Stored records
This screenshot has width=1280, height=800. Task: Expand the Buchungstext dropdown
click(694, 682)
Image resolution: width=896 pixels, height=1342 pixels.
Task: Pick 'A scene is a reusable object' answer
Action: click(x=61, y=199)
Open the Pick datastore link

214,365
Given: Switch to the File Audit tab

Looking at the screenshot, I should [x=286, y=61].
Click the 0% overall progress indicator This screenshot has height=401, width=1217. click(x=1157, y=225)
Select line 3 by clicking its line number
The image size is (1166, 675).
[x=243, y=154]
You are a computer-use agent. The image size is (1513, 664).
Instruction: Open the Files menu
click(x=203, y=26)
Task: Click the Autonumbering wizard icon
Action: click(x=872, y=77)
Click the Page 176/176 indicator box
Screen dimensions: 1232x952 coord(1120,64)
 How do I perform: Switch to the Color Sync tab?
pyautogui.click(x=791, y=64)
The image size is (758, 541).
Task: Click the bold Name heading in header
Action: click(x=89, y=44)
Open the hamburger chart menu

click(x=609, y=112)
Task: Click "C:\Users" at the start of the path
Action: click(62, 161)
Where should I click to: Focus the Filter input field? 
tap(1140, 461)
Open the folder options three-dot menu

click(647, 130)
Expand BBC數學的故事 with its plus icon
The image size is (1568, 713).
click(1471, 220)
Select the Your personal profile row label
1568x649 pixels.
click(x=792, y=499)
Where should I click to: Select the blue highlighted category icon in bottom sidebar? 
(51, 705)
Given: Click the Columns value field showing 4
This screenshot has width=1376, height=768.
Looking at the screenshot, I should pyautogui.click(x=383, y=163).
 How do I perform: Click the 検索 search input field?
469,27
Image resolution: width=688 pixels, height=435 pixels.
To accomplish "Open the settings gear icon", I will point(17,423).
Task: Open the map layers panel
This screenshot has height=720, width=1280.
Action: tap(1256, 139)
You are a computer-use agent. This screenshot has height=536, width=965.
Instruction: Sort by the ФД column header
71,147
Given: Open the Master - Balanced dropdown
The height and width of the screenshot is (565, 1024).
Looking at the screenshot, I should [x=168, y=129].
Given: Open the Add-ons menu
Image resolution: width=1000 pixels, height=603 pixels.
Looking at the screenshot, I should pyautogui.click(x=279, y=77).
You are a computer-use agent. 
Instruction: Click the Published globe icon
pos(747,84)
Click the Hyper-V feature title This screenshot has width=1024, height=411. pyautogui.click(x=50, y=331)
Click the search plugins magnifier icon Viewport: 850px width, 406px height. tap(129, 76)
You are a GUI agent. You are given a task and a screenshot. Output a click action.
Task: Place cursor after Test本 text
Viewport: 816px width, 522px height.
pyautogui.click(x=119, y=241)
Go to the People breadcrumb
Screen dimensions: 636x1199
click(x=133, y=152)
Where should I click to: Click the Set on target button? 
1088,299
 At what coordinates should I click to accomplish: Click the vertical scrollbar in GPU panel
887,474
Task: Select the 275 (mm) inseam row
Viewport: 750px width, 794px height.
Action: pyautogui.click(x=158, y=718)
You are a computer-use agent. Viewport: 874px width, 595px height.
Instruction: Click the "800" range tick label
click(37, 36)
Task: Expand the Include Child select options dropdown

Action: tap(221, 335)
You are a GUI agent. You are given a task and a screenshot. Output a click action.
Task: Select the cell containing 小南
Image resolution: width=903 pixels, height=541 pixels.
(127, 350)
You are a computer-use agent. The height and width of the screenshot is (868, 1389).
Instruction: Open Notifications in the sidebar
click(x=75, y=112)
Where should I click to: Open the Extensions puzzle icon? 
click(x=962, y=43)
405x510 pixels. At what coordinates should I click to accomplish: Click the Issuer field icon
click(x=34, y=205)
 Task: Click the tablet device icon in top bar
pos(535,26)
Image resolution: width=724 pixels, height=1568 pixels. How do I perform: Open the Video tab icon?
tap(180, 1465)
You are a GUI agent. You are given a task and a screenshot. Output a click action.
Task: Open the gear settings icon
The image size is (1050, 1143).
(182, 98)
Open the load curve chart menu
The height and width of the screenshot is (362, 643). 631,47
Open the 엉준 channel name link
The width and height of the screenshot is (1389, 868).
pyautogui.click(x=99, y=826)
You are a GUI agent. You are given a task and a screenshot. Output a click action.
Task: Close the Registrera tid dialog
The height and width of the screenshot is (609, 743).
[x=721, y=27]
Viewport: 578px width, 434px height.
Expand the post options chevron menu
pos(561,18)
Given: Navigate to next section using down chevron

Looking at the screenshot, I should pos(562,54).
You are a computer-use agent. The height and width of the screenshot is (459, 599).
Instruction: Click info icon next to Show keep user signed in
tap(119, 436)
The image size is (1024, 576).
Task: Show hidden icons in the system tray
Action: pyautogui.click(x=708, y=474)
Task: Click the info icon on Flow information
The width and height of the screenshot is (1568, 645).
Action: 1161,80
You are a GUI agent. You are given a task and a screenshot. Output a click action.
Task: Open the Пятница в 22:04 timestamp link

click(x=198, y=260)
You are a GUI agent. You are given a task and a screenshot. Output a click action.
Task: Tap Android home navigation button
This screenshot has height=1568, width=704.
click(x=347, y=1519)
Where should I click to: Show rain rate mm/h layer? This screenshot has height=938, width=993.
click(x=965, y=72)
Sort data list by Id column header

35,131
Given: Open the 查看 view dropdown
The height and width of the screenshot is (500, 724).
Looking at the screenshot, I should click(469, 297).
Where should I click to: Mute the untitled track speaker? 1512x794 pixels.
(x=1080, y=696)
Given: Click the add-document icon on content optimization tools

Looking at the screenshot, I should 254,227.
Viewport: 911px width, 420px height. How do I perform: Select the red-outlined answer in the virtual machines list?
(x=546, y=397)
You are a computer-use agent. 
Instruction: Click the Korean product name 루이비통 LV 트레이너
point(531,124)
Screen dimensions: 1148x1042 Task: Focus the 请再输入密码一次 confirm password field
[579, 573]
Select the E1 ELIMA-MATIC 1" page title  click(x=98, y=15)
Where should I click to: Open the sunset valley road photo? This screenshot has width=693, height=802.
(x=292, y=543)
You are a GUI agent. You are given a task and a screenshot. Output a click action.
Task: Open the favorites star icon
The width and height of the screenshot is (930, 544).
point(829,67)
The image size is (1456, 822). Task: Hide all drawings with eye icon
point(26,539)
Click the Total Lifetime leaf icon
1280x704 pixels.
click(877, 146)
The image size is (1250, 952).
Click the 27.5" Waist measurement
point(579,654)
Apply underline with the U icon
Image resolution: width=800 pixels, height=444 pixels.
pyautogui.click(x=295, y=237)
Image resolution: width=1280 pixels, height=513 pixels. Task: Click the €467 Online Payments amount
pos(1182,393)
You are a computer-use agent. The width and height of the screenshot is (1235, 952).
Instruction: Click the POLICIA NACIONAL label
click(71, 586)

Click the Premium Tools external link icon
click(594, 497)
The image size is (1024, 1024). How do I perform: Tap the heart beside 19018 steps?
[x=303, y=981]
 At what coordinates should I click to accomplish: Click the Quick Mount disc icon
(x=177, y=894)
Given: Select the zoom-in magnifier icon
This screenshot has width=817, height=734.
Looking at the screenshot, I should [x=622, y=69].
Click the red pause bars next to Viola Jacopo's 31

# Your objective
Please give the number of lines above that contain the string "magnifier", and nothing more.

# Answer to this task
2